## Skills for Interdisciplinary Research

To acknowledge the variety of sectors where data science research is relevant, in March 2021, the Compass students are undertaking a series of workshops led by the Bristol Doctoral College to explore Skills for Interdisciplinary Research.  Using the Vitae framework for researcher development, our colleague at BDC will introduce Compass students to the following topics:

Workshop 1: What is a doctorate? A brief history of doctorates in the UK, how they have changed in the past two decades, why CDTs?, what skills are needed now for a doctorate?

Workshop 2: Interdisciplinarity – the foundations. A practical case study on interdisciplinary postgraduate research at Bristol.

Workshop 3: Ways of knowing, part 1 – Positivism and ‘ologies! Deconstructing some of the terminology around knowledge and how we know what we know. Underpinning assumption – to know your own discipline, you need to step outside of it and see it as others do.
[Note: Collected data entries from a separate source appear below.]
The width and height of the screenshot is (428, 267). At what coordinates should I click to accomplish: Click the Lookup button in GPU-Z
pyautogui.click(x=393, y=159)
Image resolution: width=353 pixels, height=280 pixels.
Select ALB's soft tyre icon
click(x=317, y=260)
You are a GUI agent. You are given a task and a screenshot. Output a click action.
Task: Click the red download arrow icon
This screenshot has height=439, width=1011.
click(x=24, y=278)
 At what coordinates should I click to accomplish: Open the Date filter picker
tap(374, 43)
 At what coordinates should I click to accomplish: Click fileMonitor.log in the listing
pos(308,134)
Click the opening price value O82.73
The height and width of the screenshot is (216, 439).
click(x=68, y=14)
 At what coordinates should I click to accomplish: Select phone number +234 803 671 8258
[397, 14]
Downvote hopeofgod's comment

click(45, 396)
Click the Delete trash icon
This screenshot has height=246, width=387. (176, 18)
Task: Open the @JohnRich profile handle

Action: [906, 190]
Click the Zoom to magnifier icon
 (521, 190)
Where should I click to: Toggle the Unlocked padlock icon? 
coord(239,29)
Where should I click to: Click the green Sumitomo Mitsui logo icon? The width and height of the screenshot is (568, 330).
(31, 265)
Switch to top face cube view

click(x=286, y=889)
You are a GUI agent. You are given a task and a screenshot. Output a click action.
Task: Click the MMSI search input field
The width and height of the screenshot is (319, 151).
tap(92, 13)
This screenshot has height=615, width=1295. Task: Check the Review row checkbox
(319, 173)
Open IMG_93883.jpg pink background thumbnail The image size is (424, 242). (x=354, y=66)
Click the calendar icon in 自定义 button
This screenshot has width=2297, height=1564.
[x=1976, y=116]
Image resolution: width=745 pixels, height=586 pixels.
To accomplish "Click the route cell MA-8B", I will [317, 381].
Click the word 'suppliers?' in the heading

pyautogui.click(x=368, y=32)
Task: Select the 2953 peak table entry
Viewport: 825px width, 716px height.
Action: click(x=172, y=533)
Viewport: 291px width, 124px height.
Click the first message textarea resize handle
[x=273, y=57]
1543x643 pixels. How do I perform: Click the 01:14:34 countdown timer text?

Workshop 4: Ways of knowing, part 2 – Social constructionism and qualitative approaches to research. In part 1 of ways of knowing, the ideal ‘science’ approach is objective and the researcher is detached from the subject of study; looking at other approaches where the role of research is integral to the research.

Workshop 5: Becoming a good researcher – research integrity and doctoral students. A look at how dilemmas in research can show us how research integrity is not just a case of right or wrong.

Workshop 6: Getting started with academic publishing. An introduction on the scholarly publishing pressure in contemporary research and it explores what that means in an interdisciplinary context.

## Student Research Topics for 2020/21

This month, the Cohort 2 Compass students have started work on their mini projects and are establishing the direction of their own research within the CDT.

## Supervised by the Institute for Statistical Science:

Anthony Stevenson will be working with Robert Allison on a project entitled Fast Bayesian Inference at Extreme Scale.  This project is in partnership with IBM Research.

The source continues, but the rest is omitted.